26 Gennaio 2014: fa freddo a Catanzaro quando i giallorossi affrontano il Lecce in una gara interlocutoria di un anonimo campionato di serie C. Anche lo 0-0 finale testimonia che questa gara non entrerà di certo negli annali del calcio. Eppure, passa alla storia, grazie al signor Rapuano di Rimini capace di espellere tre componenti della panchina del Catanzaro.
Comincia con l’allenatore dell’epoca Oscar Brevi che protesta perché il direttore di gara non vede, a suo dire, una gomitata subita da un calciatore giallorosso (e il var, all’epoca, è forse solo nella mente di Aldo Biscardi); a inizio secondo tempo il cartellino rosso viene sventolato all’allenatore in seconda, Ferdinando Passariello, reo anche lui di protestare in maniera veemente. La stessa sorte, sul finire della gara, tocca anche al direttore sportivo Armando Ortoli, rimasto ultimo non calciatore a poter dirigere la squadra. Tre espulsioni dalla panchina: evento quantomeno originale che fa diventare l’arbitro Rapuano famigerato a queste latitudini.
Gli anni passano e mentre Rapuano scala le categorie del calcio, il Catanzaro arranca, ma quando torna in cadetteria e le associazioni degli arbitri di serie A e B diventano una cosa sola, ecco che si palesa il rischio concreto di un ritorno dell’arbitro di Rimini al “Ceravolo”.
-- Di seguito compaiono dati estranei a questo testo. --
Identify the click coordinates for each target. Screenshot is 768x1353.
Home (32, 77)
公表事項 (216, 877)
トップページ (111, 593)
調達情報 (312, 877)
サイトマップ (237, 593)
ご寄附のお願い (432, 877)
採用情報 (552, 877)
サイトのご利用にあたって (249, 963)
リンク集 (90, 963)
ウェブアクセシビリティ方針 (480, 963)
Un arbitro ora importante, che ha diretto anche la finale dell’ultima supercoppa italiana dove ha suscitato polemiche e proteste per un…indovinate un po’? Ma si, per un cartellino rosso, sventolato al napoletano Simeone. Per non parlare di quando ha fatto infuriare Josè Mourinho – ma questa non è certo impresa difficile – per ben due volte: la prima occasione si concluse, ovviamente, con un’espulsione del tecnico portoghese: epilogo logico tra un allenatore che colleziona squalifiche e un arbitro che ama le espulsioni; la seconda durante un Milan – Roma quando il sempre pacato Josè definì vergognosa una decisione su un rigore dell’attento arbitro romagnolo. Che, insomma, fa sempre parlare di sé.
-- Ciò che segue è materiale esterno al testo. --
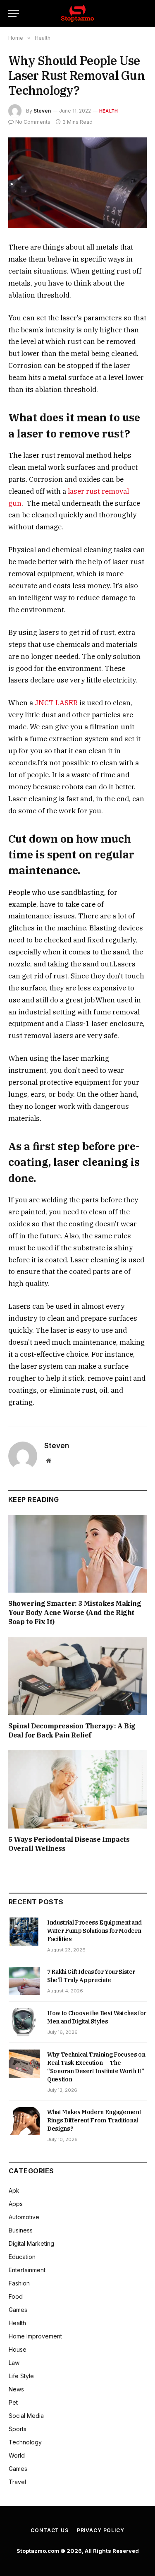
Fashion (19, 2283)
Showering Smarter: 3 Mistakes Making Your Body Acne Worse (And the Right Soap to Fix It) (74, 1612)
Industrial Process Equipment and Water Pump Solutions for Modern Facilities (94, 1931)
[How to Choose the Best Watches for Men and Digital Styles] (24, 2022)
Succede anche nel suo ritorno al “Ceravolo” dieci anni dopo l’ultima volta quando decide che di rossi ne ha già sventolati troppi due lustri prima e così sull’intervento di Valzania su Veroli non prende provvedimenti. Vuole, di nuovo, entrare nella storia, ma ribaltandola: per uno capace di diventare famoso per dei cartellini rossi, non darne uno netto significherebbe farsi ricordare ancora.
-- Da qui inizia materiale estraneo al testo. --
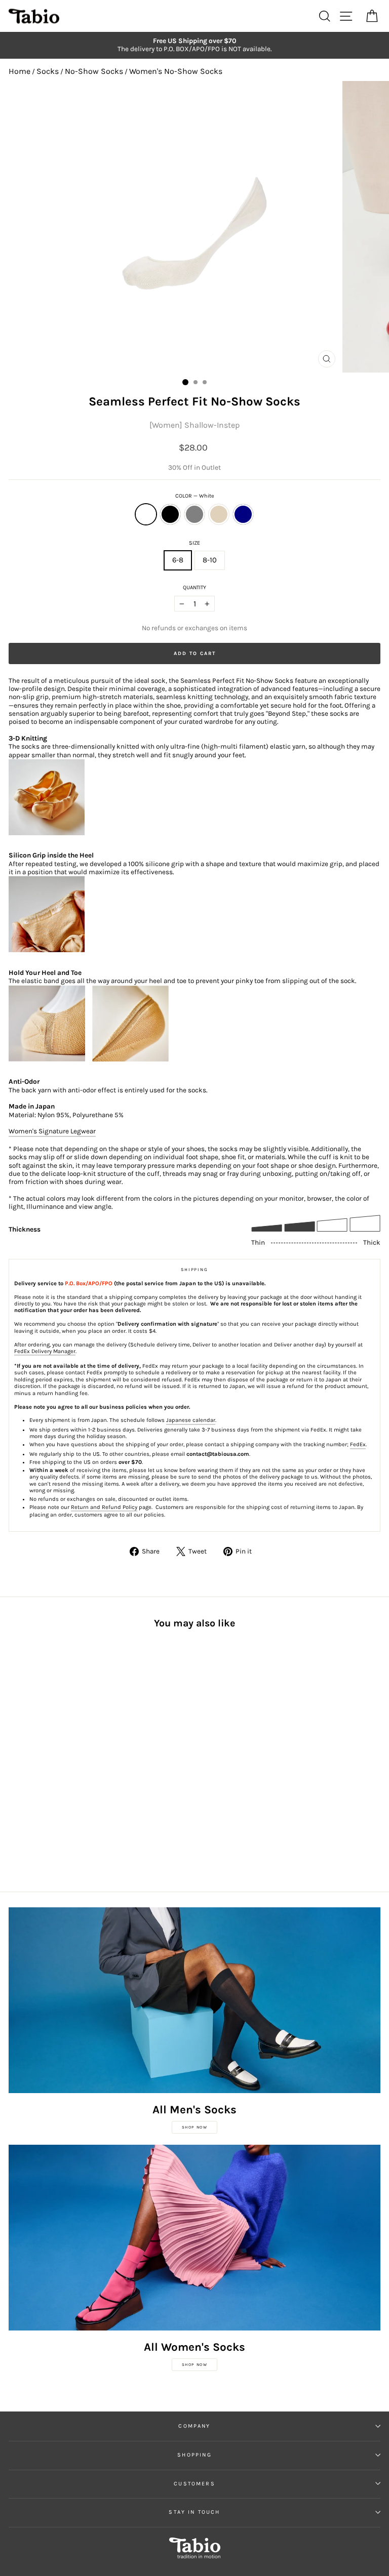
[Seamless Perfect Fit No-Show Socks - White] (14, 1796)
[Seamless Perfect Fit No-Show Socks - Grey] (38, 1796)
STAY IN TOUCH (194, 2512)
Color (194, 496)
Il Var gli toglie questo sogno e così alla terza volta in carriera a Catanzaro estrae il quinto cartellino rosso (durante la succitata gara col Lecce espulse anche un calciatore pugliese). La consuetudine è fatta salva ma Rapuano non entrerà nella storia, però almeno ora lo si ricorderà con meno rammarico a queste latitudini. Anche perché quella con l’Ascoli è la prima vittoria davanti al direttore di gara romagnolo, presente nella sconfitta casalinga contro la Carrarese del 2013 che costò la panchina a Ciccio Cozza. Gara senza espulsioni e senza particolari episodi tali da poter far dire: “sei sempre tu Rapuano, sempre tu”.